During the pendency hereof defendants moved this court for leave to present additional evidence on appeal. The motion, which we took under submission, is beyond our capacities as an appellate court, and our disposition of the appeal renders it moot in substantial part. For the record, we deny the motion.
The motion for leave to present additional evidence on appeal is denied. The judgment from which defendants appeal is affirmed insofar as it quiets respondent railroad's title to its right of way and enjoins defendants from interfering with respondent's use of Walter Avenue. In all other respects, the judgment is reversed.
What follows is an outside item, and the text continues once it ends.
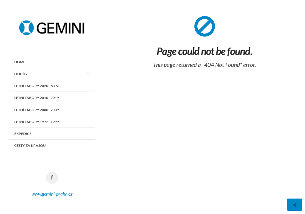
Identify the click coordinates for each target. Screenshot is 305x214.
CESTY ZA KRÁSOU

The cause is remanded to the trial court with directions to enter judgment in favor of defendants (1) denying injunctive relief against them except with respect to the use of Walter Avenue; and (2) on their cross-complaint, quieting their title to the real property therein described. Defendants to recover costs on appeal.
RATTIGAN, Acting Presiding Justice.
CHRISTIAN and HAROLD C. BROWN[FN*], JJ., concur.